_Task prompt_:
In the records below, find the line holding "Given: Open the Docs link" and the line holding "Task: Select the Eraser tool". Set down both, with every line between them, exactly.

_Available records_:

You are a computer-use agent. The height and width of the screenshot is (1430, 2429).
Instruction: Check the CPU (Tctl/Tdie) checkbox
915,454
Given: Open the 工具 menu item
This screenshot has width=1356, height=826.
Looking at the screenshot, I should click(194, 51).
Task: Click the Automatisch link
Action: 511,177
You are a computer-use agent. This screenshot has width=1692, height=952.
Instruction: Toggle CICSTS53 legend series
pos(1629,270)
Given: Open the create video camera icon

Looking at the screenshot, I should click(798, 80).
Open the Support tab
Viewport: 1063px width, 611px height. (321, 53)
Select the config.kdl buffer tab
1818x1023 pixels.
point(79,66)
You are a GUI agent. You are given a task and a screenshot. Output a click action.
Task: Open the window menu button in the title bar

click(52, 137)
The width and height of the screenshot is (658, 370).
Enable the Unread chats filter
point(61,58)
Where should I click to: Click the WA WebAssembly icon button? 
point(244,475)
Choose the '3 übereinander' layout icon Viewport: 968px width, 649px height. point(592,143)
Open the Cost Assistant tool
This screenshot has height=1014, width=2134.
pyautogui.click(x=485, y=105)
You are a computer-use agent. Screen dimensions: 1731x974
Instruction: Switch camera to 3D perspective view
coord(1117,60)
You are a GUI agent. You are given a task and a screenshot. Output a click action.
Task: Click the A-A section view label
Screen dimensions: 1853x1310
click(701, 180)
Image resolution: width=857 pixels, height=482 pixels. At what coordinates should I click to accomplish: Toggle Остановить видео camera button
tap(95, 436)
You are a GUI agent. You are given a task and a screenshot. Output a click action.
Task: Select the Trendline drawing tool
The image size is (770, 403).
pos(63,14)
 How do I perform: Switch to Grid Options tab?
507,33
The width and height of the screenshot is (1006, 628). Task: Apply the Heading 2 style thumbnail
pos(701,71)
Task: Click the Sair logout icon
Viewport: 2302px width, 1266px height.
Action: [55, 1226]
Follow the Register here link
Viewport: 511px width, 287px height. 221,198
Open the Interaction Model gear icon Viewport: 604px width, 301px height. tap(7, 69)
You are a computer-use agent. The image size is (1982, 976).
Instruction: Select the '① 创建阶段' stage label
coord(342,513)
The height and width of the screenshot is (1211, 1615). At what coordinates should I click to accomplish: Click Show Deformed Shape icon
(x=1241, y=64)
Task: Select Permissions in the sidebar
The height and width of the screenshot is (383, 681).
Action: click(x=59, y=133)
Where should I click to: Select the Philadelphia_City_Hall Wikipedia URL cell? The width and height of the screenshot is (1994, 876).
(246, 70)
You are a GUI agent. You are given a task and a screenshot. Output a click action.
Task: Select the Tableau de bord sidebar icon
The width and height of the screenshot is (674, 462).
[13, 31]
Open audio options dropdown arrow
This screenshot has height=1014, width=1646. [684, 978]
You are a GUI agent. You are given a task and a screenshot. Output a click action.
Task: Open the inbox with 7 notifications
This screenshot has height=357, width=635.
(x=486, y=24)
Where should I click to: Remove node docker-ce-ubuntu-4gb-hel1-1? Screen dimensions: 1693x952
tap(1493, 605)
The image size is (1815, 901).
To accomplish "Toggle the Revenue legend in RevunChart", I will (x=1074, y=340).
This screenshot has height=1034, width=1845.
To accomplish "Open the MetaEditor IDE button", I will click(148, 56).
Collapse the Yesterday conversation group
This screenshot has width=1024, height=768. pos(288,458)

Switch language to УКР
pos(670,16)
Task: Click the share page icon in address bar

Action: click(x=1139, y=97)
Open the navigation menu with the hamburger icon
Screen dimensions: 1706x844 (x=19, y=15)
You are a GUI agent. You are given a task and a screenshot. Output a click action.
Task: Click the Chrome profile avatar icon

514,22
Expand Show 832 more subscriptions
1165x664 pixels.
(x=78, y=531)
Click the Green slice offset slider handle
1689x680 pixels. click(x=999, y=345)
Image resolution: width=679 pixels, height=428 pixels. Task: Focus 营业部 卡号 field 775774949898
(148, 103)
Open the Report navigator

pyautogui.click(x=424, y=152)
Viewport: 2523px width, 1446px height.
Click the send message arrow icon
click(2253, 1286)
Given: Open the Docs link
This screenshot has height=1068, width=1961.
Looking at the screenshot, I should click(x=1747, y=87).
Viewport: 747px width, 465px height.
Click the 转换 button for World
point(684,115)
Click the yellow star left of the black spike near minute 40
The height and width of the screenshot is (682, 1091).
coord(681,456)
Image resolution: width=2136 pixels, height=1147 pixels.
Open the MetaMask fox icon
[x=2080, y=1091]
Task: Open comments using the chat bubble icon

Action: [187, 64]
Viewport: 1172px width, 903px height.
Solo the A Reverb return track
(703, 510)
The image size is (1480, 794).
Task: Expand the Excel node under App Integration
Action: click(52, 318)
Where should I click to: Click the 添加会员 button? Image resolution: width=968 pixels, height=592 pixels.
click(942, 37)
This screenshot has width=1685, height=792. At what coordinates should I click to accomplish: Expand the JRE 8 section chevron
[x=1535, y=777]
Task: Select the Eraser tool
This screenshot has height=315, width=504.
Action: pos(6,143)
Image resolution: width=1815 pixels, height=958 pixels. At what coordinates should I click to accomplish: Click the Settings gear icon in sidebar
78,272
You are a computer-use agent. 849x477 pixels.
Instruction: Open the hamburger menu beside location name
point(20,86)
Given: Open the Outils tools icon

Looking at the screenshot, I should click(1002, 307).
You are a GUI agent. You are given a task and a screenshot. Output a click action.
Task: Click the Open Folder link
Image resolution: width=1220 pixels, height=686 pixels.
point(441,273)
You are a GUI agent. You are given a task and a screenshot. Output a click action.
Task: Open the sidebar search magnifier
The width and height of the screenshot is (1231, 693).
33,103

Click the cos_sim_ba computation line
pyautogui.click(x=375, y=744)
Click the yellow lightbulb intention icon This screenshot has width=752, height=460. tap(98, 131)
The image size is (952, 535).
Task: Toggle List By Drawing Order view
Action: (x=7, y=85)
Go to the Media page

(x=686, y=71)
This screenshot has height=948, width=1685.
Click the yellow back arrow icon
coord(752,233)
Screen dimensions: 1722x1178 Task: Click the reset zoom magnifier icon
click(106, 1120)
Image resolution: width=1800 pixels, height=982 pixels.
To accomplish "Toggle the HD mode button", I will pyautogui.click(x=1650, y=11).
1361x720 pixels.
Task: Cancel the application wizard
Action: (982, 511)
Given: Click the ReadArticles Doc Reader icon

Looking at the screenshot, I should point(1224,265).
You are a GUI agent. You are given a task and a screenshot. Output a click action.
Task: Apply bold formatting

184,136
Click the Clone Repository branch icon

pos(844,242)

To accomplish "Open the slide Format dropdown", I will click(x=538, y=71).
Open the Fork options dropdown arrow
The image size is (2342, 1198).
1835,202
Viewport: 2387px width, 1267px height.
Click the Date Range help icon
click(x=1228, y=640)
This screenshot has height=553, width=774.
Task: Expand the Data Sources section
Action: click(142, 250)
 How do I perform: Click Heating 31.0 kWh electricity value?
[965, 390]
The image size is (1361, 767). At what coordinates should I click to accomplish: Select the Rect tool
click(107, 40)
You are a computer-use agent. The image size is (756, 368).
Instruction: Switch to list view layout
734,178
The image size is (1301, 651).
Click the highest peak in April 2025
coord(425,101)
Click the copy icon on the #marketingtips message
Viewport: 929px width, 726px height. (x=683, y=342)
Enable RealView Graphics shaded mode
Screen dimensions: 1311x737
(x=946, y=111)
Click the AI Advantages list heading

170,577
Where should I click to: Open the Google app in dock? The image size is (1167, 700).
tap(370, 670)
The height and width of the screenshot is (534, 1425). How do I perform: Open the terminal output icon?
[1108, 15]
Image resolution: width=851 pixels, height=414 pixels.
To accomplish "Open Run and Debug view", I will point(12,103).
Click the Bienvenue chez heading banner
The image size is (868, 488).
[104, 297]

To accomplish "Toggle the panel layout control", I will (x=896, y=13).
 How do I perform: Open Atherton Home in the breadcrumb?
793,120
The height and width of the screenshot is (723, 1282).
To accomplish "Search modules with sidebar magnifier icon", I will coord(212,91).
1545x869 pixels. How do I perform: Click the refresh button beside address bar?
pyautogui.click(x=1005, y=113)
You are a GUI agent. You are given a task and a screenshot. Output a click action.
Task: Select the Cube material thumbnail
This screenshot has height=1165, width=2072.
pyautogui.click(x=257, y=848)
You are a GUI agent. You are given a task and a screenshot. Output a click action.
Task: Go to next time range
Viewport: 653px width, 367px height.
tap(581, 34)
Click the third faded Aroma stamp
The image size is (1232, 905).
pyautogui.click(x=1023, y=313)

_Answer area_:
Given: Open the Docs link
This screenshot has height=1068, width=1961.
Looking at the screenshot, I should click(x=1747, y=87).
Viewport: 747px width, 465px height.
Click the 转换 button for World
point(684,115)
Click the yellow star left of the black spike near minute 40
The height and width of the screenshot is (682, 1091).
coord(681,456)
Image resolution: width=2136 pixels, height=1147 pixels.
Open the MetaMask fox icon
[x=2080, y=1091]
Task: Open comments using the chat bubble icon

Action: [187, 64]
Viewport: 1172px width, 903px height.
Solo the A Reverb return track
(703, 510)
The image size is (1480, 794).
Task: Expand the Excel node under App Integration
Action: click(52, 318)
Where should I click to: Click the 添加会员 button? Image resolution: width=968 pixels, height=592 pixels.
click(942, 37)
This screenshot has width=1685, height=792. At what coordinates should I click to accomplish: Expand the JRE 8 section chevron
[x=1535, y=777]
Task: Select the Eraser tool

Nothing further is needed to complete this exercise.